(Stored data entries)
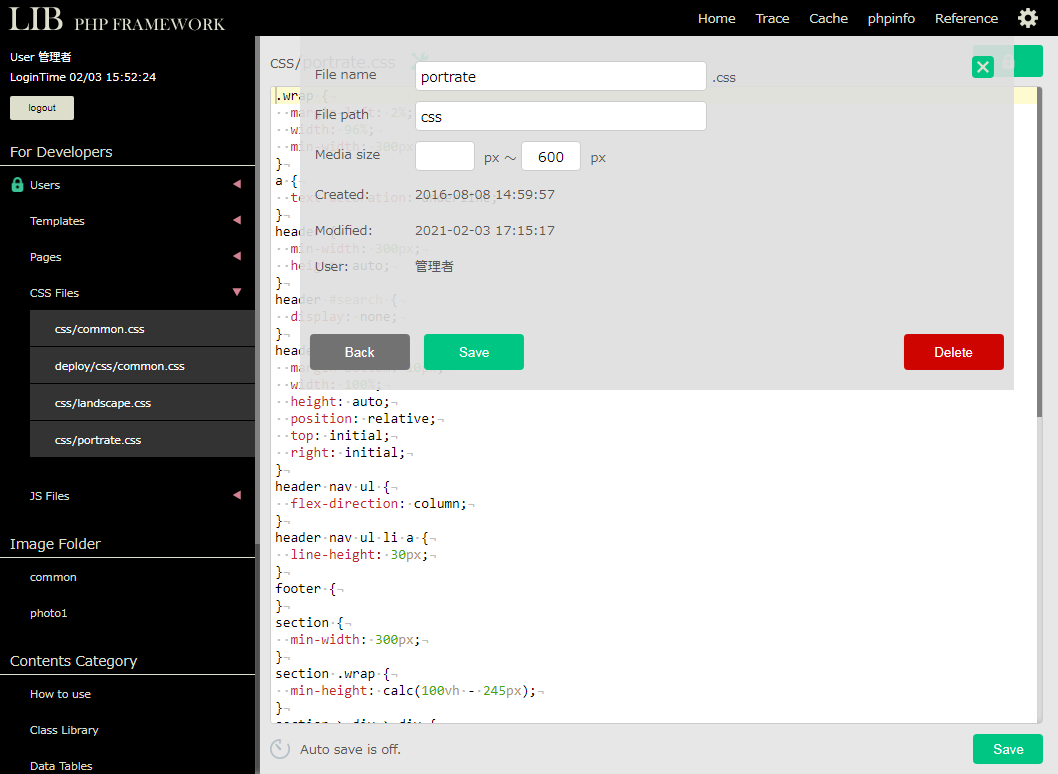
Task: Close the file properties panel
Action: [x=983, y=67]
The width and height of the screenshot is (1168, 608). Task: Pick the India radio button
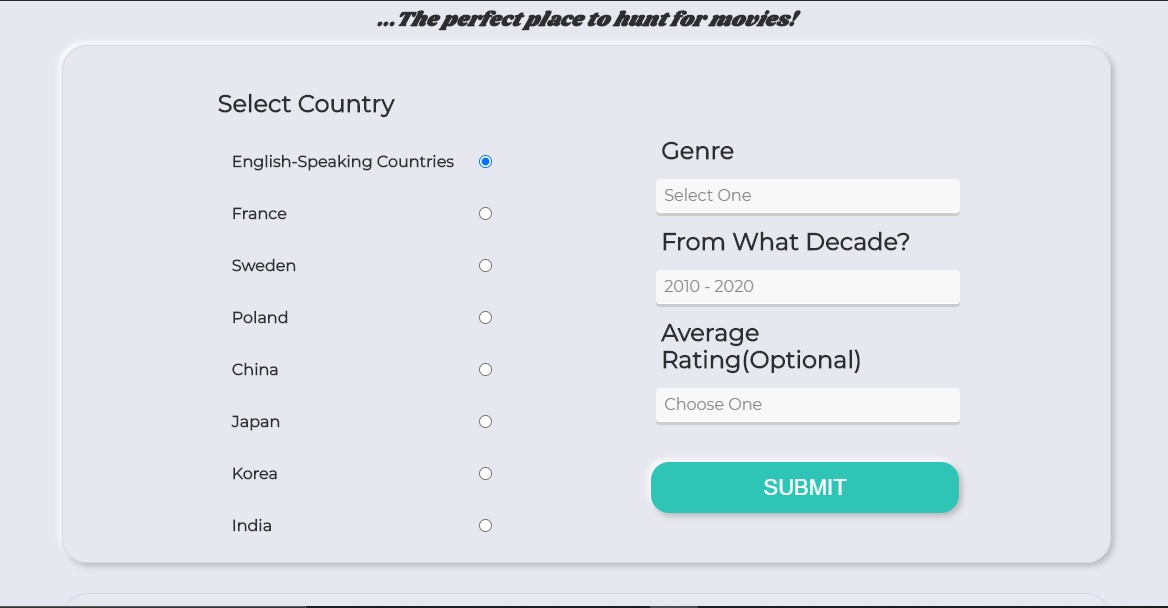click(x=486, y=526)
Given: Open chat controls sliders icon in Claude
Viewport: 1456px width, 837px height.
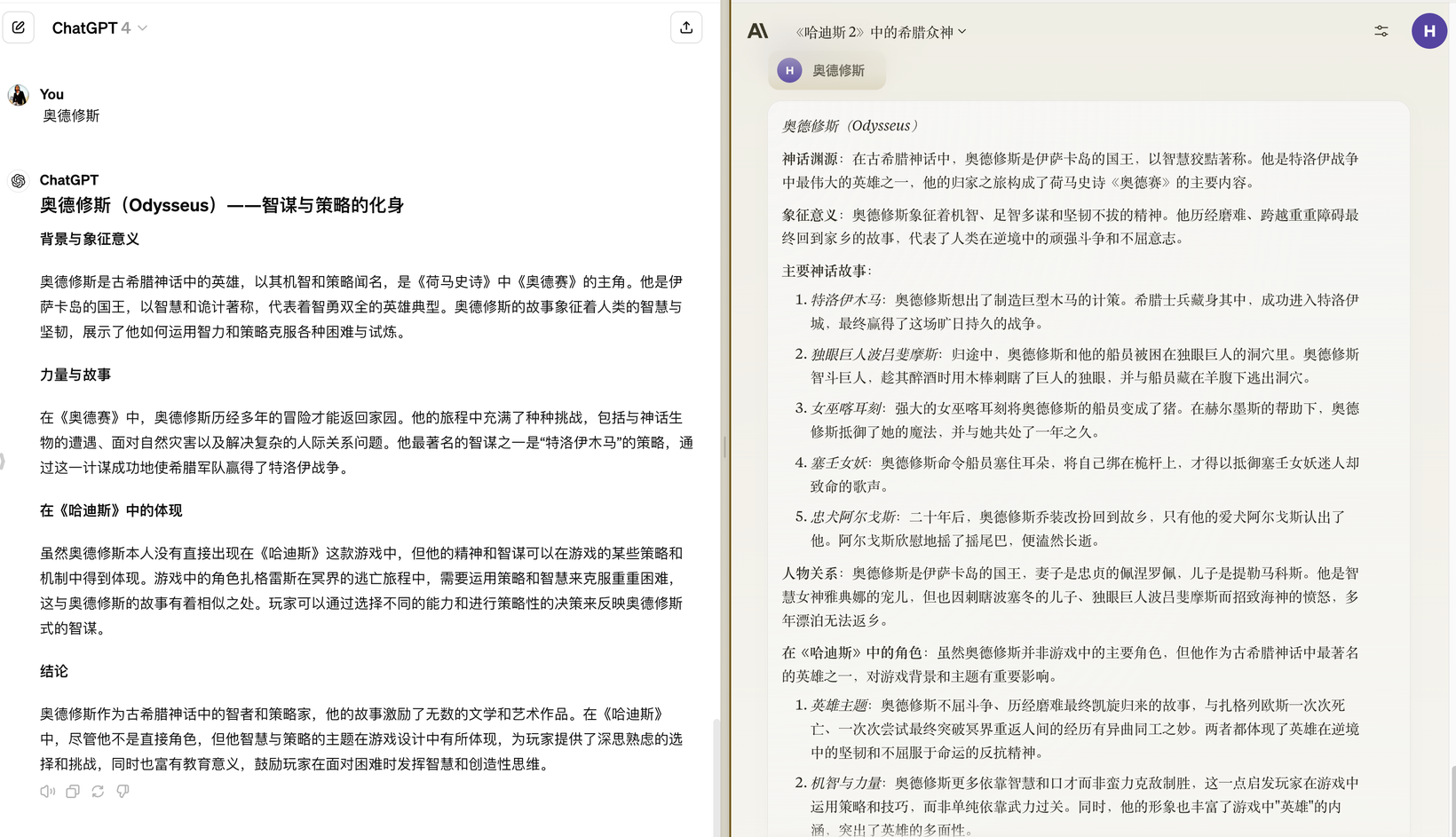Looking at the screenshot, I should click(x=1381, y=31).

• **Task to complete**:
Final task for the records above: print exactly the lines from the one that contains "The width and" through the last line, both ends included, pictures excluded.

• **Response to the task**:
The width and height of the screenshot is (1168, 608). Task: Pick the India radio button
click(x=486, y=526)
Given: Open chat controls sliders icon in Claude
Viewport: 1456px width, 837px height.
Looking at the screenshot, I should click(x=1381, y=31).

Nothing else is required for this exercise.